START Provided information

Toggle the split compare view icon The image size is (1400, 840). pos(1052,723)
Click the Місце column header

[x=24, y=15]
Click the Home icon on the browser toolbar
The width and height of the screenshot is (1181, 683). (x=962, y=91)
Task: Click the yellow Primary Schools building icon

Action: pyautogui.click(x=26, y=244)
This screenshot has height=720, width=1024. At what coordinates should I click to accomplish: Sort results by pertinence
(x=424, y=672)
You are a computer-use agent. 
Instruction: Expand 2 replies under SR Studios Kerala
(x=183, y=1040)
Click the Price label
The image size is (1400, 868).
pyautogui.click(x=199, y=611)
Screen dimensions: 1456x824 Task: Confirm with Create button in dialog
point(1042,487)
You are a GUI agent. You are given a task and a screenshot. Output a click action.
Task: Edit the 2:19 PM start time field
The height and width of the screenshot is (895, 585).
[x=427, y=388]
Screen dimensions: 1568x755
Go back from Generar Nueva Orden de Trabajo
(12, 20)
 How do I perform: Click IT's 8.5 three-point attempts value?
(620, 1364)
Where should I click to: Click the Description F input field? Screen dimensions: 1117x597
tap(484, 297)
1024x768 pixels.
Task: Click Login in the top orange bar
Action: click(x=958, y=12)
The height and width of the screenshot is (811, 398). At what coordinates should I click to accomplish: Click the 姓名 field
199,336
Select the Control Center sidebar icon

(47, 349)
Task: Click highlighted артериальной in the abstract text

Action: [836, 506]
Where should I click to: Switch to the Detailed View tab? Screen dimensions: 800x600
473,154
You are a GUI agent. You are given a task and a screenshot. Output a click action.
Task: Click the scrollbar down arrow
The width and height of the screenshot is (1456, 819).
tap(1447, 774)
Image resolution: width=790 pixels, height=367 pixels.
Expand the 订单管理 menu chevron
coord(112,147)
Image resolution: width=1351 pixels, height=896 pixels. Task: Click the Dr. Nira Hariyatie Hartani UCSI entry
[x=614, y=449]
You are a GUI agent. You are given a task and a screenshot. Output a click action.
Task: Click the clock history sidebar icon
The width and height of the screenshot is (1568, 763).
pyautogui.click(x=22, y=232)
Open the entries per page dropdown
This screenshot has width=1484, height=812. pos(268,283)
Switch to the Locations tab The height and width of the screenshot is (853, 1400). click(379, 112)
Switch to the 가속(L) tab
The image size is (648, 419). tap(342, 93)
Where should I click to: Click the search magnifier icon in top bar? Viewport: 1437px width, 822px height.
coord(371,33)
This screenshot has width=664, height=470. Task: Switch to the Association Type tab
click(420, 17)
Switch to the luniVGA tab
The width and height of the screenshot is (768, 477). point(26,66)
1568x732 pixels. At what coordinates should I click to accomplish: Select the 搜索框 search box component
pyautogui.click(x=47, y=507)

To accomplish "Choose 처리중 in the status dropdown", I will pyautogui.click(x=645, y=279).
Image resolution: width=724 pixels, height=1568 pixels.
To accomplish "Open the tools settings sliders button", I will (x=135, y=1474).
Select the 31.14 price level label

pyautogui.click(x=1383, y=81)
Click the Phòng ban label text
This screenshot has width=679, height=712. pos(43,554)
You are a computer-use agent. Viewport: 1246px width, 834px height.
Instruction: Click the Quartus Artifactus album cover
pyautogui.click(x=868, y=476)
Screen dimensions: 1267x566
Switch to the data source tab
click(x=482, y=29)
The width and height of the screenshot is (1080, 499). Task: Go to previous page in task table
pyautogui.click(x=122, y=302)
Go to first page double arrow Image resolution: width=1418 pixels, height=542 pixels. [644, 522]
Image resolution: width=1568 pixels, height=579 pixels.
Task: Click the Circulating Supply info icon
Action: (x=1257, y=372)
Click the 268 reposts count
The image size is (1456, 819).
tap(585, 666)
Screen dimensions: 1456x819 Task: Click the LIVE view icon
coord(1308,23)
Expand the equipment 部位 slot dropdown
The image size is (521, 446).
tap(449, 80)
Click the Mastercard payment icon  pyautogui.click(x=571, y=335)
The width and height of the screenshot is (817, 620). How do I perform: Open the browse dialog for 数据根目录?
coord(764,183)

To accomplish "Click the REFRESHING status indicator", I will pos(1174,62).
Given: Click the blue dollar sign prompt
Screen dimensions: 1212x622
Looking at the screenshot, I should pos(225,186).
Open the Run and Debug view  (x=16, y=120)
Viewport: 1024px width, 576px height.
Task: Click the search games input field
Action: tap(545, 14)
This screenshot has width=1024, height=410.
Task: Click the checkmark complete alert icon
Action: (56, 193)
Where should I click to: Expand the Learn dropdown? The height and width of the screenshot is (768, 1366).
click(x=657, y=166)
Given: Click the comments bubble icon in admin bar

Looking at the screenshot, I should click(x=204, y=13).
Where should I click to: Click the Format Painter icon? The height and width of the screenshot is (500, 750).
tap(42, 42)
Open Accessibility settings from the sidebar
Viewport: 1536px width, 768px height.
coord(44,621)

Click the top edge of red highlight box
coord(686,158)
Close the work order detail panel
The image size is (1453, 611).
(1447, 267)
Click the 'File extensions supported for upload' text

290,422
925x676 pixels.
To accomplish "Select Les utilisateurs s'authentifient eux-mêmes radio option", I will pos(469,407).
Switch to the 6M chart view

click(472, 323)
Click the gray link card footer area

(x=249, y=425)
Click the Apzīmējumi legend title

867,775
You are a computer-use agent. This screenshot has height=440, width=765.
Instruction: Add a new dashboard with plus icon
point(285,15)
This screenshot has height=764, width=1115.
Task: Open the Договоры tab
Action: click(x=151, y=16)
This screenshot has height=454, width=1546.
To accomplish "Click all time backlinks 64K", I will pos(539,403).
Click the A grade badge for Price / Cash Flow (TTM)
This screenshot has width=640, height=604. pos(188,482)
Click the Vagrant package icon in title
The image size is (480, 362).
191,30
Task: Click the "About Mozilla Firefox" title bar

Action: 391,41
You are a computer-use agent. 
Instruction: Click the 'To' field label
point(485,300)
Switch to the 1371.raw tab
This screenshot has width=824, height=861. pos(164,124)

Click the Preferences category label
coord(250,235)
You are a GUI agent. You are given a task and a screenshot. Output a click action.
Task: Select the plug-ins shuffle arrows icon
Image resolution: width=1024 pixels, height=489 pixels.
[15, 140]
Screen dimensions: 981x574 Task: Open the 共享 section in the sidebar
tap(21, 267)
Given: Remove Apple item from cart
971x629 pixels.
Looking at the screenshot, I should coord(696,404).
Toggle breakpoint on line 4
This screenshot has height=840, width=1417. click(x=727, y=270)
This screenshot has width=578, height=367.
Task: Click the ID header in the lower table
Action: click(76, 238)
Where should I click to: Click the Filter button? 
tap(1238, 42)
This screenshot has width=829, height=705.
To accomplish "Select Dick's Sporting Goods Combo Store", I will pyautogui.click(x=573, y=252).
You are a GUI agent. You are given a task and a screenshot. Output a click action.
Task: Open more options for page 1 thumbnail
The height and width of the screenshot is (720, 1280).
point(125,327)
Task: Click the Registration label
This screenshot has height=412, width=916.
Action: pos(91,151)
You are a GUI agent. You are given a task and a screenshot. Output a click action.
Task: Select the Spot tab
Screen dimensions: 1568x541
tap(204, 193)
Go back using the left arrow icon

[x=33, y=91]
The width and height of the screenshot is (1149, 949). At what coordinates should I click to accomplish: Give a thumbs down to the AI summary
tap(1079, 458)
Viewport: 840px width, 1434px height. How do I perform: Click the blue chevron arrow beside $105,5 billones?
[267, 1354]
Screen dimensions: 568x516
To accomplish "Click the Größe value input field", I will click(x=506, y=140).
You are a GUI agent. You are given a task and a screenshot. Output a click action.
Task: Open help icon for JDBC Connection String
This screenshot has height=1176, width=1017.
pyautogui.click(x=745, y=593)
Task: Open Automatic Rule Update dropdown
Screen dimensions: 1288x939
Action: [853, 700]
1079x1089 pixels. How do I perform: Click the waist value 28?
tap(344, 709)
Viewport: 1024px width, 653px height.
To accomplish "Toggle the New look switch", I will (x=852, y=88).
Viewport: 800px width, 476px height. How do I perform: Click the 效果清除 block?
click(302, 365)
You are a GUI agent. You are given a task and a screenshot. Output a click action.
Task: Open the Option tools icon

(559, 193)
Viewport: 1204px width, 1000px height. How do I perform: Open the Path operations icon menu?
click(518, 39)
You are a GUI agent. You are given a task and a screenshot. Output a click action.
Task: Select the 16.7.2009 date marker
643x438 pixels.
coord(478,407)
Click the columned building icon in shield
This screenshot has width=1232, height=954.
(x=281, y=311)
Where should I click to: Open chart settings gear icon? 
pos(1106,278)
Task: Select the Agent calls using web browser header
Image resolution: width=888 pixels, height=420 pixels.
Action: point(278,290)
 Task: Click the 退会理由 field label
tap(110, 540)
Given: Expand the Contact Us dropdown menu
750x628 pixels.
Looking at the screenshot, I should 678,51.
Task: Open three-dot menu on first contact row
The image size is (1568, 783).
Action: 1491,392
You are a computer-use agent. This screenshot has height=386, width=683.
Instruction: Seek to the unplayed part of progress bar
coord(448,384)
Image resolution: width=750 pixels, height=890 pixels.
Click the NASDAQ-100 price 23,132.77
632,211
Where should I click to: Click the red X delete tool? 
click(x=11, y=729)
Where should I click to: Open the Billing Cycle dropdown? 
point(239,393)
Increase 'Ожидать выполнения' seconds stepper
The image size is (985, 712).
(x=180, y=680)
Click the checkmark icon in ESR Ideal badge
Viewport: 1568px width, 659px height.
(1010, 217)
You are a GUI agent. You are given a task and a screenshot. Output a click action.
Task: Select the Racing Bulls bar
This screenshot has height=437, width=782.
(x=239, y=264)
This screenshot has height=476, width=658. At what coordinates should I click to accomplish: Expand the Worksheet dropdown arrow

END Provided information

— Brief —
Spot every line in the entries that includes the word "computer", and copy each one out.

— Response to the task —
You are a computer-use agent. 
You are a computer-use agent. Viewport: 1246px width, 834px height.
You are a computer-use agent. This screenshot has height=440, width=765.
You are a computer-use agent. 
You are a computer-use agent. This screenshot has height=386, width=683.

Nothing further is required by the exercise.